[Opening MATERIAL SUPPLIED section]

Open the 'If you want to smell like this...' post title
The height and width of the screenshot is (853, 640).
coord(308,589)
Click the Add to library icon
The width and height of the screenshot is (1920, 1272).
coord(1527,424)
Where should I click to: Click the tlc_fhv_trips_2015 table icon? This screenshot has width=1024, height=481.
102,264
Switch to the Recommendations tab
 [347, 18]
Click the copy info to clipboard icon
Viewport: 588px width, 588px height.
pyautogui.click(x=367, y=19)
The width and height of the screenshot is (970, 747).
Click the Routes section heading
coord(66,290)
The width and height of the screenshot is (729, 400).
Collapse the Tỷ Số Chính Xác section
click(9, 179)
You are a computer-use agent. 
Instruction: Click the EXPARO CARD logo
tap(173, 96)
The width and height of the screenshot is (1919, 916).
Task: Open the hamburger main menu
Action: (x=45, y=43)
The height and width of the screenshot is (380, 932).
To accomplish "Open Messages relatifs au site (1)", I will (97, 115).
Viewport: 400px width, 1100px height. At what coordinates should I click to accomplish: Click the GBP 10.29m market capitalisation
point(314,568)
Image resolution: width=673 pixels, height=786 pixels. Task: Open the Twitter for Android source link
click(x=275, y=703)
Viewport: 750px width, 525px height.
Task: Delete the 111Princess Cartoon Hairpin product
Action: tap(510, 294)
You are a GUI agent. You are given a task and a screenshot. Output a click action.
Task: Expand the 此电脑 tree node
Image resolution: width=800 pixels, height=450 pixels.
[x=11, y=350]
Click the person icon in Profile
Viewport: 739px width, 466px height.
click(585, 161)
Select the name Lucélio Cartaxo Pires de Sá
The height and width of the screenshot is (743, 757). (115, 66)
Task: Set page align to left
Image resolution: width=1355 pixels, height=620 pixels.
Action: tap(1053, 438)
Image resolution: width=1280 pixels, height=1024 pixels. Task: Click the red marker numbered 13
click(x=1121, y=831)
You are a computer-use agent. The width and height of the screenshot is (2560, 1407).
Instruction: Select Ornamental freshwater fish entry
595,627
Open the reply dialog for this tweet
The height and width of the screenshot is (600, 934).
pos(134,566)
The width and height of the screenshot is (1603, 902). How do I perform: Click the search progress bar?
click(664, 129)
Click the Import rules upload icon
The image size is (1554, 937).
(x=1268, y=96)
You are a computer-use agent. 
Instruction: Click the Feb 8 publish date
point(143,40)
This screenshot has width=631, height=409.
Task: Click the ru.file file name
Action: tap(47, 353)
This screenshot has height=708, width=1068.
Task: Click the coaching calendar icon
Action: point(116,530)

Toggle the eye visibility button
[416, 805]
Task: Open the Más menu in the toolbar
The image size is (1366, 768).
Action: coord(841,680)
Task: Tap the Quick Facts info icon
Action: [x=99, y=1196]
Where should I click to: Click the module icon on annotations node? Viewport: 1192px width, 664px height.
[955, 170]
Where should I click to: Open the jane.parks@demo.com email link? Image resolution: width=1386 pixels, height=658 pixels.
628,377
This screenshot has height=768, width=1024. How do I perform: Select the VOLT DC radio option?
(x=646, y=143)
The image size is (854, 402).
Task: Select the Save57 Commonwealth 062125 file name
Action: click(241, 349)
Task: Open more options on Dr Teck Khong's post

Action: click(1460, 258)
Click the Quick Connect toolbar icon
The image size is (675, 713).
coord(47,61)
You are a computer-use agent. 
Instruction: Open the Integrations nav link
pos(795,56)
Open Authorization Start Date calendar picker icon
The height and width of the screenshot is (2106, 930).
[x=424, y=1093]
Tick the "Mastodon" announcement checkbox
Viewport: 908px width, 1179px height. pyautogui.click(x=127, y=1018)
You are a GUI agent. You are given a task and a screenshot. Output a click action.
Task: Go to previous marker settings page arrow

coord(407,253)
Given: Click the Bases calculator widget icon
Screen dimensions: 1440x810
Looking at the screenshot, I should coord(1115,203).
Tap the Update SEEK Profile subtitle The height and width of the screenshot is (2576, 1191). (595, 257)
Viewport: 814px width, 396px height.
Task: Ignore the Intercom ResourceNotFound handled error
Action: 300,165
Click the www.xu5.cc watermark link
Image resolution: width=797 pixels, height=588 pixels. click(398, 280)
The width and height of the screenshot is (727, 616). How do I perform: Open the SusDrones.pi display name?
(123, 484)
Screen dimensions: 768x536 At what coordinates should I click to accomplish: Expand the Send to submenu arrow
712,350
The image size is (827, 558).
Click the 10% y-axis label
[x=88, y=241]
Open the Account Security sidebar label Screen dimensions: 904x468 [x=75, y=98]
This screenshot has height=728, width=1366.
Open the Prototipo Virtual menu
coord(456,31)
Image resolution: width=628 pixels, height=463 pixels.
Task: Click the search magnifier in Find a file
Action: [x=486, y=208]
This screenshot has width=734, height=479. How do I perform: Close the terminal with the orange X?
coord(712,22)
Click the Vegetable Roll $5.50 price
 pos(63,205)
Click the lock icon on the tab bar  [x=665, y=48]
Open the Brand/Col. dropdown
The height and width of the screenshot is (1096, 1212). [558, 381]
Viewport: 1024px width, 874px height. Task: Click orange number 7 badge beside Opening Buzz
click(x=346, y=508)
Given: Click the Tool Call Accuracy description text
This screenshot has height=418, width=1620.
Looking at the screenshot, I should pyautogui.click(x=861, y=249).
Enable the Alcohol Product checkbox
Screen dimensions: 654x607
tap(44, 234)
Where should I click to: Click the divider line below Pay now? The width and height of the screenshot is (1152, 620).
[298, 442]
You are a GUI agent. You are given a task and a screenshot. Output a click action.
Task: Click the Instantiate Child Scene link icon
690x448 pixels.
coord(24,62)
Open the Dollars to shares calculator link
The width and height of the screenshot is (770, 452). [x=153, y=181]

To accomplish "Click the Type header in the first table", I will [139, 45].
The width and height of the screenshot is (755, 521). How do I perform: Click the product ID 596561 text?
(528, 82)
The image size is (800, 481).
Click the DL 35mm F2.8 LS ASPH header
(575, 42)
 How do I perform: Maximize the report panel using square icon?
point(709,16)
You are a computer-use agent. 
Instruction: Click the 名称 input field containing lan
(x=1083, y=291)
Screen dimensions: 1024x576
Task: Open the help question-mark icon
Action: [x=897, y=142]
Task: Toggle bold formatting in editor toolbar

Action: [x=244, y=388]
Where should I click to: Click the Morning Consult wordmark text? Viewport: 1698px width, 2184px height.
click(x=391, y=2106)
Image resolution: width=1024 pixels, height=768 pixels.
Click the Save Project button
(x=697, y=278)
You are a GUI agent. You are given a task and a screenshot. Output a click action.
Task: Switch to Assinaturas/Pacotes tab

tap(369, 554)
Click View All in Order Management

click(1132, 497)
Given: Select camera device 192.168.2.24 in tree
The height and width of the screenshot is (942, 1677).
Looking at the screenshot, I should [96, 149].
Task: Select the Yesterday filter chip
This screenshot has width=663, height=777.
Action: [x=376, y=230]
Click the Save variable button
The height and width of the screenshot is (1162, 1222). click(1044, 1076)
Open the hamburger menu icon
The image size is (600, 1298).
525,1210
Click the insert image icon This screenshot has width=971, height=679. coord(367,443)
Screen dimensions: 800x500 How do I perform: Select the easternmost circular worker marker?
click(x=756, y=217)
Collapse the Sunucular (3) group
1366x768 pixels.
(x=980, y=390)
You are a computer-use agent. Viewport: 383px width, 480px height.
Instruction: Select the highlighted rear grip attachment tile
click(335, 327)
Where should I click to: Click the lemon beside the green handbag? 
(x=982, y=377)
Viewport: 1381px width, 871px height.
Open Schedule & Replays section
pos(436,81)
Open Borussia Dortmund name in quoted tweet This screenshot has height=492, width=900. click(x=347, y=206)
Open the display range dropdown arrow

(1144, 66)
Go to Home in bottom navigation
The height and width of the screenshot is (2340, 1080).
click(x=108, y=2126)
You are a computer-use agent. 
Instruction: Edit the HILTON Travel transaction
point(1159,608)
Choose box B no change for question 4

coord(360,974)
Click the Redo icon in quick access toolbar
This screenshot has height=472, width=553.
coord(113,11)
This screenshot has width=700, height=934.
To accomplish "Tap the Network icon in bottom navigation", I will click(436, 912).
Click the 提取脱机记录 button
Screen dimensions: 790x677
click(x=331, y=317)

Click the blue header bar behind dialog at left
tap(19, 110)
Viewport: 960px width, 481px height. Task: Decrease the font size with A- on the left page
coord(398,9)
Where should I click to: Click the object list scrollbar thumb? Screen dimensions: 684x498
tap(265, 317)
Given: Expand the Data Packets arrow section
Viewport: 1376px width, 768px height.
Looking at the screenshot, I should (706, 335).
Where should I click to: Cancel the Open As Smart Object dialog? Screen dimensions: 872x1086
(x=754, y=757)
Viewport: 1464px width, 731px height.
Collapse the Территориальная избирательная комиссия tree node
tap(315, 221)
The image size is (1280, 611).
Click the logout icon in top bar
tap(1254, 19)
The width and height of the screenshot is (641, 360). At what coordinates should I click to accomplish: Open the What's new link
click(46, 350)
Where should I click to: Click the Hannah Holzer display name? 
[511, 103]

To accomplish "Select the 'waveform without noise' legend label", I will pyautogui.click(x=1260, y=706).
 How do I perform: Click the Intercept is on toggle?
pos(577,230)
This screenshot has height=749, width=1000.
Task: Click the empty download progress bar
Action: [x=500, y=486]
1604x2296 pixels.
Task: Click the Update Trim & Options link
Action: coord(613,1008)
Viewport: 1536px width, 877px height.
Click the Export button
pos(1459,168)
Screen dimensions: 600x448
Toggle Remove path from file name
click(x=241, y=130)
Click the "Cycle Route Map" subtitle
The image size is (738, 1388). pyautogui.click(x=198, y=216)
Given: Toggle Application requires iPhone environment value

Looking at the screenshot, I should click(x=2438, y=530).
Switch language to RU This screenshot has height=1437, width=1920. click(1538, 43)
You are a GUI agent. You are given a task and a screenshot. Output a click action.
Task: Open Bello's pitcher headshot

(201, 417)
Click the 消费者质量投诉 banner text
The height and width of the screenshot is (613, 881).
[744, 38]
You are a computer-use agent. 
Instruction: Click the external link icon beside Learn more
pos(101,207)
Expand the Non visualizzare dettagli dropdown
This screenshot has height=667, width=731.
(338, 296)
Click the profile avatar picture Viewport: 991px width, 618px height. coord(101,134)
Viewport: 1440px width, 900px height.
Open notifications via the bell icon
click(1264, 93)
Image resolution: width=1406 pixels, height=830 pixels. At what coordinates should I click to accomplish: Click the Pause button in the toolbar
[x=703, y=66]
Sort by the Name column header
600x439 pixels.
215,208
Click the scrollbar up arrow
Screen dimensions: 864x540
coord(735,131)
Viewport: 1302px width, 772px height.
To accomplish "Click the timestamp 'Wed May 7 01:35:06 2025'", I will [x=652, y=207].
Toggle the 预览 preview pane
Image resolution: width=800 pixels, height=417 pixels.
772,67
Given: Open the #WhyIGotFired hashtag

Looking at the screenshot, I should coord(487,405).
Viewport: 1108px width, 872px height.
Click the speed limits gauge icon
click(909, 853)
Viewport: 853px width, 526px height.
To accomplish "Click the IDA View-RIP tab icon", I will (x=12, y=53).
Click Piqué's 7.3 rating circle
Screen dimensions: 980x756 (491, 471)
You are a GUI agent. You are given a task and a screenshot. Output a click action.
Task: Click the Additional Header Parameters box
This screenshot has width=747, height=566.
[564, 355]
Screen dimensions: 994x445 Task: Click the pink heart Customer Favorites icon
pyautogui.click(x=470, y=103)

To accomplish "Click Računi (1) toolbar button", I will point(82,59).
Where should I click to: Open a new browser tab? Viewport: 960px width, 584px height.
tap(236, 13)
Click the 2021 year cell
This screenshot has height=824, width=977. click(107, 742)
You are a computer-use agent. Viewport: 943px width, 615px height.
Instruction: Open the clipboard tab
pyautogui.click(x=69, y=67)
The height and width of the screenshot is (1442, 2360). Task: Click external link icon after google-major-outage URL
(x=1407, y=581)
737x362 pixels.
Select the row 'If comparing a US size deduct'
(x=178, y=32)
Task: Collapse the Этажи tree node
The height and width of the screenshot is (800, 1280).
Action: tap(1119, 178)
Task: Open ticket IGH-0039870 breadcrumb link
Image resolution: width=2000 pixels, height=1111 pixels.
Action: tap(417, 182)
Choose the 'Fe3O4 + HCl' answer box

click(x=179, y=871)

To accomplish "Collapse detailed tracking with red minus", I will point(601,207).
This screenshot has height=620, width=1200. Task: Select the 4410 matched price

[Closing MATERIAL SUPPLIED section]

- [REQUIRED WORK]: Extract from the records above the lines from the one containing "The width and height of the screenshot is (641, 360)." to the one containing "Switch language to", both lines included, exactly as they appear and with nothing else.

- [YOUR SOLUTION]:
The width and height of the screenshot is (641, 360). At what coordinates should I click to accomplish: Open the What's new link
click(46, 350)
Where should I click to: Click the Hannah Holzer display name? 
[511, 103]

To accomplish "Select the 'waveform without noise' legend label", I will pyautogui.click(x=1260, y=706).
 How do I perform: Click the Intercept is on toggle?
pos(577,230)
This screenshot has height=749, width=1000.
Task: Click the empty download progress bar
Action: [x=500, y=486]
1604x2296 pixels.
Task: Click the Update Trim & Options link
Action: coord(613,1008)
Viewport: 1536px width, 877px height.
Click the Export button
pos(1459,168)
Screen dimensions: 600x448
Toggle Remove path from file name
click(x=241, y=130)
Click the "Cycle Route Map" subtitle
The image size is (738, 1388). pyautogui.click(x=198, y=216)
Given: Toggle Application requires iPhone environment value

Looking at the screenshot, I should click(x=2438, y=530).
Switch language to RU This screenshot has height=1437, width=1920. click(1538, 43)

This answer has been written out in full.